Active managers, in general, tend to overweight tech as a means of gaining some variance from the index, because the sector is so small in Canada. Conversely, energy and materials make up a large portion of the index, and tend to be underweighted by active managers.

“Active managers tend to have their largest overweights in consumer discretionary, industrials and consumer staples and these three sectors all underperformed in the first quarter, which hurt their benchmark relative performance.”

Active large cap managers were hurt by their exposure to Barrick Gold, which failed to join a rally by gold stocks. Precious metals miners were one of the key growth drivers within the materials sector.

Leaving capitalization preference aside, growth managers outperformed value managers, with a median return of -2.0%, compared to -3.4%.

Nearly half of growth managers (47%) beat the S&P/TSX Composite in the first quarter, compared to 60% in Q4 of 2008. Just 37% of value managers beat the index in Q1, compared to 67% in Q4, 2008.

“The switch from value back to growth highlights how quickly styles can come in and out of favour, and that the best approach to weather these swings is multi-style diversification,” says Wylie. “Our data shows that on average the median value manager was ahead of the median growth manager by only 10 basis points per quarter during the last 10 years and even less of a difference over 20 years.”

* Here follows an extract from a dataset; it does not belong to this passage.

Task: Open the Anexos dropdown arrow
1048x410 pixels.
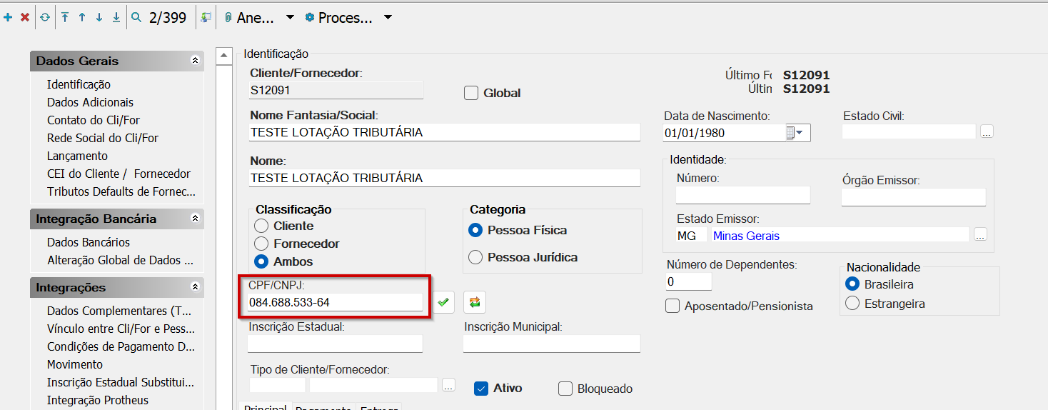Action: tap(290, 18)
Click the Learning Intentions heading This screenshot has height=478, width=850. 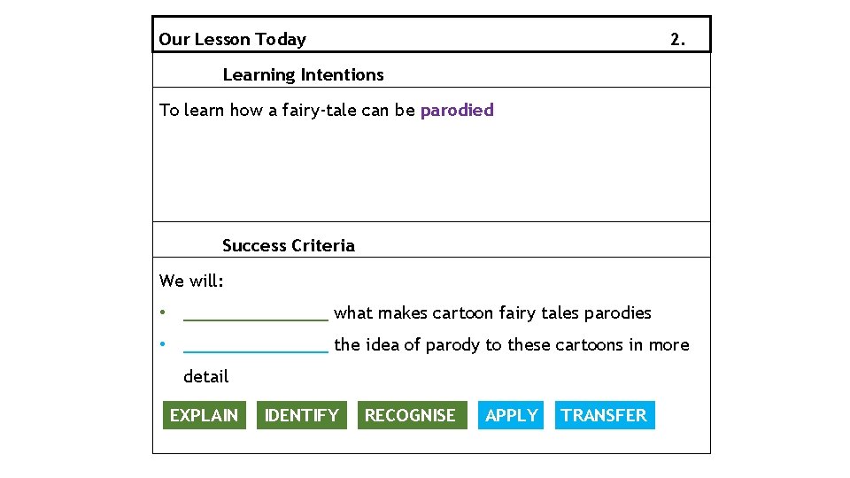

Again, the rising IT sector fueled the outperformance, as growth managers typically have larger exposures to tech than their value counterparts. Almost three quarters of growth managers held Research in Motion in Q1, which gained 10% over that period. Only 25% of value managers had a stake in the company.

“As well, value managers tend to be more underweight gold stocks compared to growth managers so that would have hurt performance,” says Wylie. She points out that growth managers also tend to be underweight in financials, which were a drag on the market in the first three months of the year, falling 6% as a sector.

“It’s been interesting to watch how active managers have been repositioning their portfolios in this environment,” she says. “Value managers have been actively reducing their overweight in financials during the latter half of 2008 while growth managers have been reducing their underweights. Value managers remain overweight while growth managers remain underweight but the gap has certainly narrowed.”

“Although the first quarter was challenging for active managers, our data confirms that over the long run, active management does add value with large cap Canadian equity investment managers beating the benchmark by roughly 30 basis points per quarter over the last 10 years.”